**Records shown**
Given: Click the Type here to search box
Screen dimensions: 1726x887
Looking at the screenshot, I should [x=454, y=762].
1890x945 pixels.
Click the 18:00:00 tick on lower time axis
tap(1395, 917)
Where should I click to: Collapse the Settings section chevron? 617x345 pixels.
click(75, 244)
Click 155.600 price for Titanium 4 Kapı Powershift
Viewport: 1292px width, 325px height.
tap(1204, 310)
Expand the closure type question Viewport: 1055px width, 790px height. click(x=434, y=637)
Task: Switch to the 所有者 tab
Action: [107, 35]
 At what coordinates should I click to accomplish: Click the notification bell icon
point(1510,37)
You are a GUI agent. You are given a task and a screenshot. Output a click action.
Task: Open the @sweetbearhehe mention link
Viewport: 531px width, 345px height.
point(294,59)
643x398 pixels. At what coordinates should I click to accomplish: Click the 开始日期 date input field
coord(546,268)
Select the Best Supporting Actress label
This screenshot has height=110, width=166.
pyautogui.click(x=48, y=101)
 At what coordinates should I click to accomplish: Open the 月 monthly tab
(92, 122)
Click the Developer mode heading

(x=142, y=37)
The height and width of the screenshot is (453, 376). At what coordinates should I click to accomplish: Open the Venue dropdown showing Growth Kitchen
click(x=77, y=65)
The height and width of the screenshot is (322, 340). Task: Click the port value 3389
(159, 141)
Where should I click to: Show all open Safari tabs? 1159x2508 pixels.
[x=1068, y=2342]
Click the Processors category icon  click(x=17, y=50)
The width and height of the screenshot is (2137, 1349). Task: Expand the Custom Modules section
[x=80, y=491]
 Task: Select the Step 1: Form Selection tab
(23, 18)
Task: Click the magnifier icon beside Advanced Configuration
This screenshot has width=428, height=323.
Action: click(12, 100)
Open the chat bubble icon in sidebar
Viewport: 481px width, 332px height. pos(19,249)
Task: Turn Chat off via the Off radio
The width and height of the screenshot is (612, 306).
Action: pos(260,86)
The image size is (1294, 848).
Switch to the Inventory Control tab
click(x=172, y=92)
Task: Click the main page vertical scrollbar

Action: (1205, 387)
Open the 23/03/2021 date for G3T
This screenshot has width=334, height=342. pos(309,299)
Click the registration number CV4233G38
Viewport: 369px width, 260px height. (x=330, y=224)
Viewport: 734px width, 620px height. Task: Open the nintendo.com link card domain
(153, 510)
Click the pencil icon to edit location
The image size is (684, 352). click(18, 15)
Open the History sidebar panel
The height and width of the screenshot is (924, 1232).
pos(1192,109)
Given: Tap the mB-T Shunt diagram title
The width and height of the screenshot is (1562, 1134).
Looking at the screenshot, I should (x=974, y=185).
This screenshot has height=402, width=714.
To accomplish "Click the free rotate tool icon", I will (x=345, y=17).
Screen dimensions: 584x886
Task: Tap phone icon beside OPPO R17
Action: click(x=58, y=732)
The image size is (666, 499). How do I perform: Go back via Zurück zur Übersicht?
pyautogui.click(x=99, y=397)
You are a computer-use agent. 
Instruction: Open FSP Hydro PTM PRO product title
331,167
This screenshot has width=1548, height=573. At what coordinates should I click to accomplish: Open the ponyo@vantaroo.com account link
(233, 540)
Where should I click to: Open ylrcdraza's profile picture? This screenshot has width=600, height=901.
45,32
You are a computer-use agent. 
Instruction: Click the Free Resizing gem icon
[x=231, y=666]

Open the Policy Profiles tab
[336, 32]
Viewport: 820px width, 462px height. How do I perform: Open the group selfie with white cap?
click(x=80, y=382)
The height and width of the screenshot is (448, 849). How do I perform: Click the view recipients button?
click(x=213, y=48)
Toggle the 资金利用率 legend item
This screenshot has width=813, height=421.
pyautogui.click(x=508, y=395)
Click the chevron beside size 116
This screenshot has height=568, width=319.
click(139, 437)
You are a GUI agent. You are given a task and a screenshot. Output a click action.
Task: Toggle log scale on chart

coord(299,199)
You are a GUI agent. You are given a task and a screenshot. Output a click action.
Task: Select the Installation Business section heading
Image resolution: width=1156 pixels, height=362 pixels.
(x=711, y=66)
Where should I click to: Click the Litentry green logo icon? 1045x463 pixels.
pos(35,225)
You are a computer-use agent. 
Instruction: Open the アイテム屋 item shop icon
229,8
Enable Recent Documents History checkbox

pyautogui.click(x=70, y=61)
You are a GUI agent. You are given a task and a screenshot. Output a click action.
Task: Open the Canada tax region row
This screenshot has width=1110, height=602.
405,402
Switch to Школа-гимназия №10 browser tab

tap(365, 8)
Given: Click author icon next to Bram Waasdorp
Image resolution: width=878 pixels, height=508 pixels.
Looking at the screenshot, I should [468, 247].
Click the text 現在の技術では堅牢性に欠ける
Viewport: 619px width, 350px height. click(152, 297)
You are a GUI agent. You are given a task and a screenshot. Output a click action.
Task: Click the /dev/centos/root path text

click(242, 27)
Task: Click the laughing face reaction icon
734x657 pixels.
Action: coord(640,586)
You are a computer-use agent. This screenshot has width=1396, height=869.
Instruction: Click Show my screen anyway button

**Problem**
Copy down all the entries above, line for line and unchanged.

**Problem solution**
Given: Click the Type here to search box
Screen dimensions: 1726x887
Looking at the screenshot, I should [x=454, y=762].
1890x945 pixels.
Click the 18:00:00 tick on lower time axis
tap(1395, 917)
Where should I click to: Collapse the Settings section chevron? 617x345 pixels.
click(75, 244)
Click 155.600 price for Titanium 4 Kapı Powershift
Viewport: 1292px width, 325px height.
tap(1204, 310)
Expand the closure type question Viewport: 1055px width, 790px height. click(x=434, y=637)
Task: Switch to the 所有者 tab
Action: [107, 35]
 At what coordinates should I click to accomplish: Click the notification bell icon
point(1510,37)
You are a GUI agent. You are given a task and a screenshot. Output a click action.
Task: Open the @sweetbearhehe mention link
Viewport: 531px width, 345px height.
point(294,59)
643x398 pixels. At what coordinates should I click to accomplish: Click the 开始日期 date input field
coord(546,268)
Select the Best Supporting Actress label
This screenshot has height=110, width=166.
pyautogui.click(x=48, y=101)
 At what coordinates should I click to accomplish: Open the 月 monthly tab
(92, 122)
Click the Developer mode heading

(x=142, y=37)
The height and width of the screenshot is (453, 376). At what coordinates should I click to accomplish: Open the Venue dropdown showing Growth Kitchen
click(x=77, y=65)
The height and width of the screenshot is (322, 340). Task: Click the port value 3389
(159, 141)
Where should I click to: Show all open Safari tabs? 1159x2508 pixels.
[x=1068, y=2342]
Click the Processors category icon  click(x=17, y=50)
The width and height of the screenshot is (2137, 1349). Task: Expand the Custom Modules section
[x=80, y=491]
 Task: Select the Step 1: Form Selection tab
(23, 18)
Task: Click the magnifier icon beside Advanced Configuration
This screenshot has width=428, height=323.
Action: click(12, 100)
Open the chat bubble icon in sidebar
Viewport: 481px width, 332px height. pos(19,249)
Task: Turn Chat off via the Off radio
The width and height of the screenshot is (612, 306).
Action: pos(260,86)
The image size is (1294, 848).
Switch to the Inventory Control tab
click(x=172, y=92)
Task: Click the main page vertical scrollbar

Action: (1205, 387)
Open the 23/03/2021 date for G3T
This screenshot has width=334, height=342. pos(309,299)
Click the registration number CV4233G38
Viewport: 369px width, 260px height. (x=330, y=224)
Viewport: 734px width, 620px height. Task: Open the nintendo.com link card domain
(153, 510)
Click the pencil icon to edit location
The image size is (684, 352). click(18, 15)
Open the History sidebar panel
The height and width of the screenshot is (924, 1232).
pos(1192,109)
Given: Tap the mB-T Shunt diagram title
The width and height of the screenshot is (1562, 1134).
Looking at the screenshot, I should (x=974, y=185).
This screenshot has height=402, width=714.
To accomplish "Click the free rotate tool icon", I will (x=345, y=17).
Screen dimensions: 584x886
Task: Tap phone icon beside OPPO R17
Action: click(x=58, y=732)
The image size is (666, 499). How do I perform: Go back via Zurück zur Übersicht?
pyautogui.click(x=99, y=397)
You are a computer-use agent. 
Instruction: Open FSP Hydro PTM PRO product title
331,167
This screenshot has width=1548, height=573. At what coordinates should I click to accomplish: Open the ponyo@vantaroo.com account link
(233, 540)
Where should I click to: Open ylrcdraza's profile picture? This screenshot has width=600, height=901.
45,32
You are a computer-use agent. 
Instruction: Click the Free Resizing gem icon
[x=231, y=666]

Open the Policy Profiles tab
[336, 32]
Viewport: 820px width, 462px height. How do I perform: Open the group selfie with white cap?
click(x=80, y=382)
The height and width of the screenshot is (448, 849). How do I perform: Click the view recipients button?
click(x=213, y=48)
Toggle the 资金利用率 legend item
This screenshot has width=813, height=421.
pyautogui.click(x=508, y=395)
Click the chevron beside size 116
This screenshot has height=568, width=319.
click(139, 437)
You are a GUI agent. You are given a task and a screenshot. Output a click action.
Task: Toggle log scale on chart

coord(299,199)
You are a GUI agent. You are given a task and a screenshot. Output a click action.
Task: Select the Installation Business section heading
Image resolution: width=1156 pixels, height=362 pixels.
(x=711, y=66)
Where should I click to: Click the Litentry green logo icon? 1045x463 pixels.
pos(35,225)
You are a computer-use agent. 
Instruction: Open the アイテム屋 item shop icon
229,8
Enable Recent Documents History checkbox

pyautogui.click(x=70, y=61)
You are a GUI agent. You are given a task and a screenshot. Output a click action.
Task: Open the Canada tax region row
This screenshot has width=1110, height=602.
405,402
Switch to Школа-гимназия №10 browser tab

tap(365, 8)
Given: Click author icon next to Bram Waasdorp
Image resolution: width=878 pixels, height=508 pixels.
Looking at the screenshot, I should [468, 247].
Click the text 現在の技術では堅牢性に欠ける
Viewport: 619px width, 350px height. click(152, 297)
You are a GUI agent. You are given a task and a screenshot. Output a click action.
Task: Click the /dev/centos/root path text

click(242, 27)
Task: Click the laughing face reaction icon
734x657 pixels.
Action: coord(640,586)
You are a computer-use agent. This screenshot has width=1396, height=869.
Instruction: Click Show my screen anyway button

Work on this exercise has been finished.